Looking north-west in to Northern Ireland’s Mourne Mountains from the foot of Slieve Binnian ©Jake Graham
Cross the wall, then turn immediately left, following an informal path up the slopes to the north-west. This wall is one of the defining features of the Mourne Mountains, running for 35.5km (22 miles) across 15 summits, and encircling the water catchment area of the Silent Valley. Building it was such a laborious undertaking that, after work started in 1904, it took some 18 years to complete.
Climbing to the summit of Slieve Binnian in Northern Ireland’s Mourne Mountains ©Jake Graham
Follow the wall uphill, ignoring several subsidiary walls that cross your path. The ascent is continuous, and becomes steeper as you gain height. Improving views across the County Down coastline compensate for the effort expended. Eventually, the wall runs into the base of a sheer granite outcrop. You need to veer right here, and climb through a cleft in the rock to reach the summit plateau.
Silent Valley from Slieve Binnian in the Mourne Mountains ©Jake Graham
As you emerge on to the plateau, an expansive view is revealed to the west.

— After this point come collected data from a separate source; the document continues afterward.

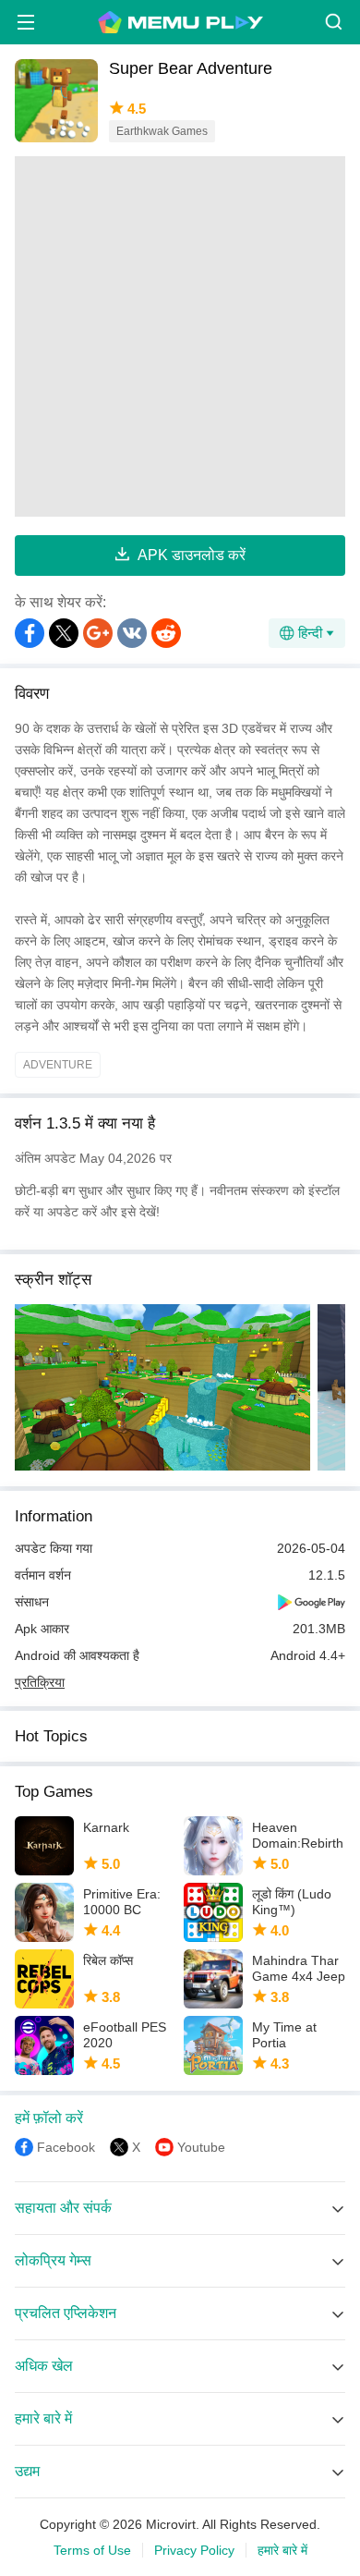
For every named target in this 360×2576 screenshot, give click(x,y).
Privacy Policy (194, 2550)
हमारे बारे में (282, 2550)
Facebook (66, 2147)
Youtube (201, 2147)
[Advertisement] (180, 336)
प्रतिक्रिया (40, 1682)
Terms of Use (92, 2550)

The Silent Valley Reservoir lies far below, surrounded by the rough summits of the high Mournes. It’s an incredible 360° vista, extending to Wicklow and the Isle of Man on a clear day.
From Slieve Binnian looking north-east to Slieve Donard in the Mourne Mountains ©Jake Graham
You are still slightly north of Slieve Binnian’s true summit, which lies among the granite tors to your left. These distinctive crags are well worth exploring, though a few scrambling manoeuvres are required to reach the summit cairn, which sits atop the highest outcrop.
From the summit tor, follow a path north along a broad ridge, descending gently towards several smaller tors amid the otherwise featureless terrain. These are known as the Back Castles, and the path skirts across the rocky base of the largest outcrop. Again, the view across the Mournes is superb from here, encompassing virtually every peak in the range.
From Slieve Binnian looking north in the Mourne Mountains ©Jake Graham
Beyond the Back Castles, the path descends to a broad col, then contours 400m north-east to North Tor, another looming hulk of granite. Skirt around the western side of this, then begin the main descent.
As you descend, keep to the apex of Binnian’s north ridge, with the ridgeline narrowing as you near the col beneath Slievelamagan. Roughly 250m before the col, a rocky platform on the left provides one of the most spectacular vantage points in the range, with Ben Crom Reservoir directly below.
At the col, turn right on to a path that descends south-east, past Blue Lough. The path becomes a track as you approach Annalong Wood, then turns into a laneway. Continue straight ahead at all junctions to arrive back at Carrick Little car park.